Studies in James: Lesson 5

STUDIES IN JAMES: LESSON 5

© 1998 Michael G. Parham

Read James 1:4

James 1:1-8, Phillips paraphrase:

James, a servant of God and of the Lord Jesus Christ, sends greeting to the twelve dispersed tribes.

When all kinds of trials and temptations crowd into your lives, my brothers, don't resent them as intruders, but welcome them as friends! Realise that they come to test your faith and to produce in you the quality of endurance. But let the process go on until that endurance is fully developed, and you will find you have become men of mature character, men of integrity with no weak spots.

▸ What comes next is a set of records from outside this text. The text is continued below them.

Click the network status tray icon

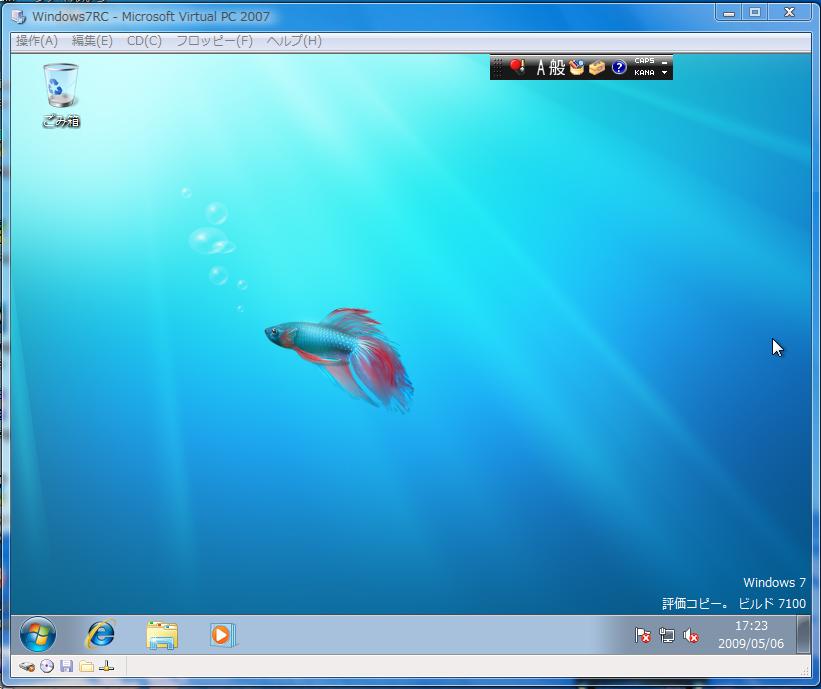667,635
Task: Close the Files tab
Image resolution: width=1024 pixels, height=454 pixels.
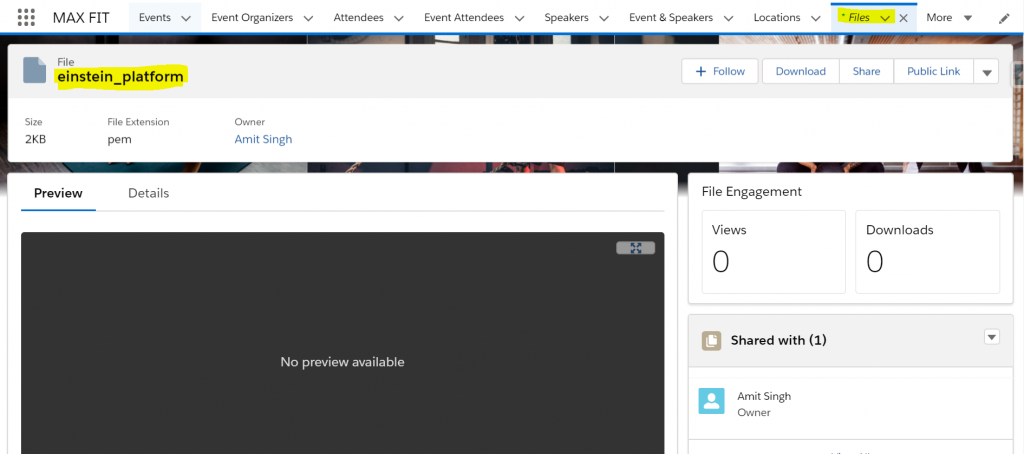Action: (904, 18)
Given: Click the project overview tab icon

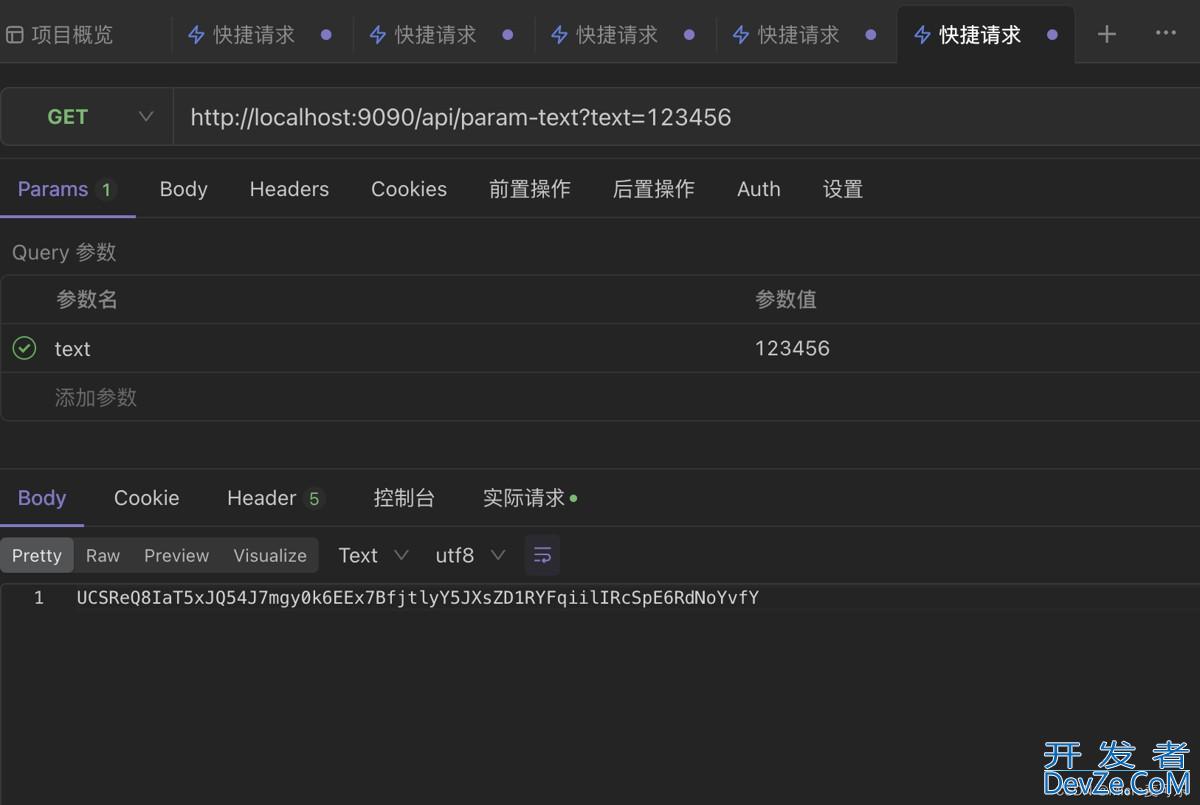Looking at the screenshot, I should [x=15, y=35].
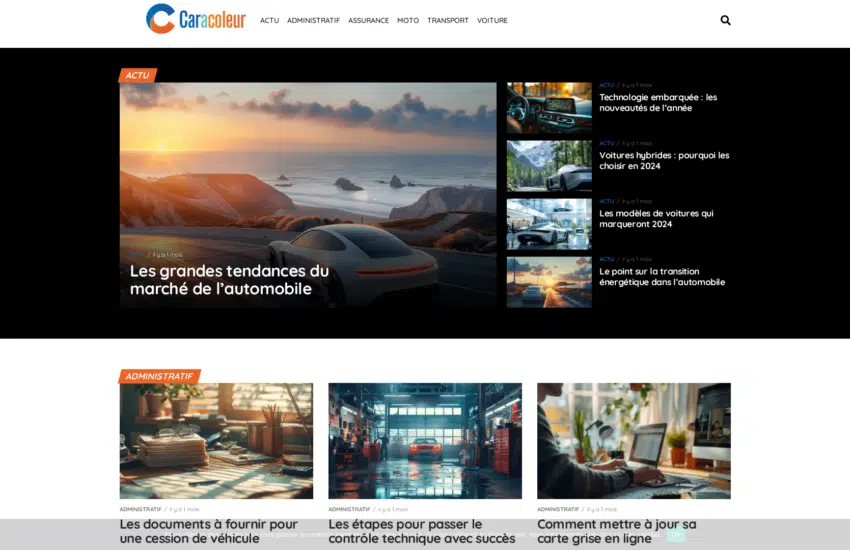Click the car dashboard thumbnail image

pyautogui.click(x=548, y=108)
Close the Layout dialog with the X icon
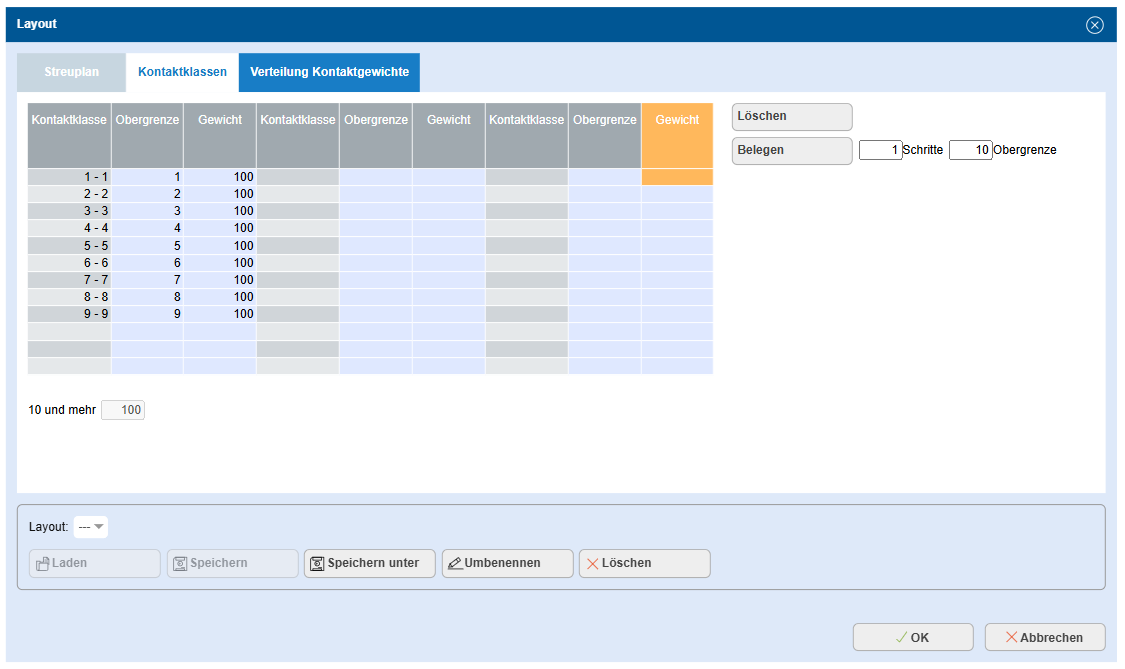This screenshot has width=1125, height=669. [1094, 25]
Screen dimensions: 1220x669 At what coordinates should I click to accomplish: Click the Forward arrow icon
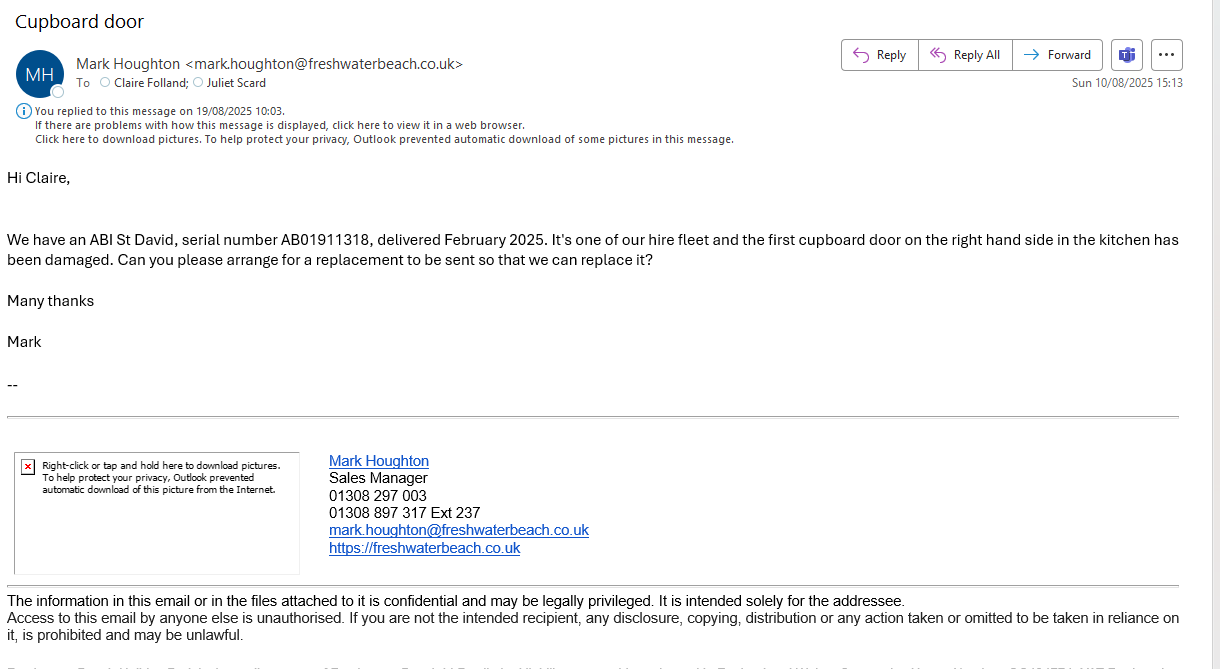[x=1031, y=55]
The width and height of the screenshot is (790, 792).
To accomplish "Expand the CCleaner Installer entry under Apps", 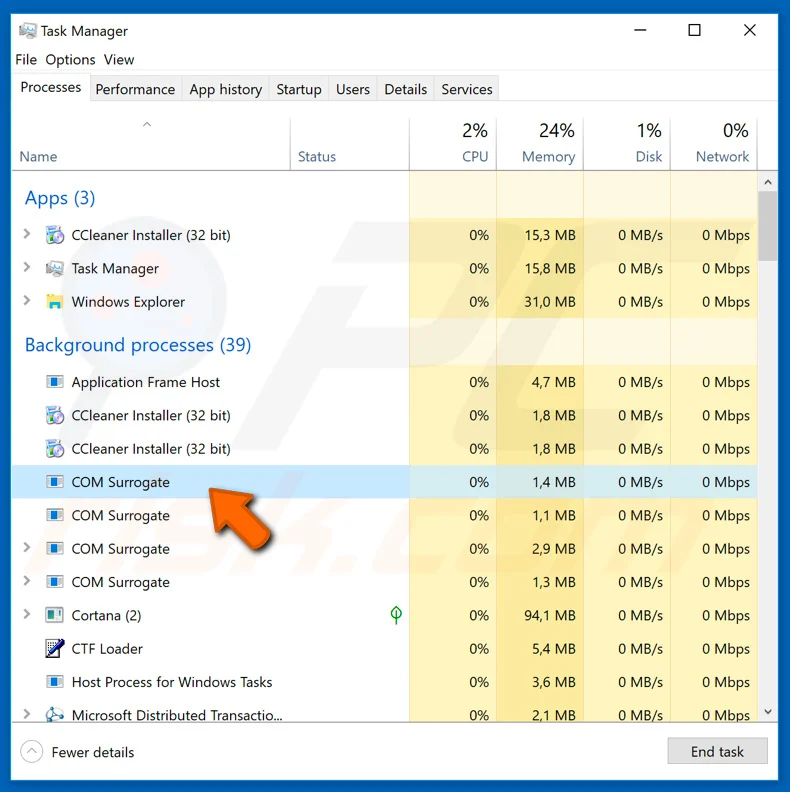I will (27, 236).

And if, in the process, any of you does not know how to meet any particular problem he has only to ask God--who gives generously to all men without making them feel guilty--and he may be quite sure that the necessary wisdom will be given him. But he must ask in sincere faith without secret doubts. For the man who doubts is like a wave of the sea, carried forward by the wind one moment and driven back the next. That sort of man cannot hope to receive anything from the Lord, and the life of a man of divided loyalty will reveal instability at every turn.

I. A little patience doesn't count.

A. The patience (joyous confidence, hopeful endurance) that James is urging us to know must carry us through our trials. If we begin a trial in patience (gritting our teeth and being determined to get through) but give us before the trial ends, our patience has not met Jame's demand.
B. God counts those faithful who continue all the way to the end.

Examples:

Ezekiel 18:24,26

Numbers 6:12 (Nazarite vow. If he failed to fulfill the vow, even if it wasn't his fault, all the days he had separated himself did not count. After the offering, he had to start over. (Read earlier in the chapter for the requirements of the vow.))

Matthew 24:13

Hebrews 10:34-36

II. God's goal is well-rounded Believers.

A. Patience is the one Christian grace that we cannot perfect by our effort. The fruits of the Spirit and other Christian graces (such as stedfastness, loyalty, etc) can be developed by us as we strive to grow in the Lord. The kind of patience that James is describing can only come by trials, and those trials we experience when we have done everything in our power not to have trials (the trials we "fall into"). (That is not to discount the Holy Spirit's work in our lives, but to acknowledge that the only way He works patience in us is through trials.)
B. Without patience being developed in our lives, we may be good and mature in every other way, but we are not completely rounded Christians without this one grace. So we are to welcome trials as a means of perfecting us. When this grace is added to our others, we are well-rounded. This is why James says perfect (mature) patience makes us perfect and entire (mature and complete), with no lack (of the Christian graces).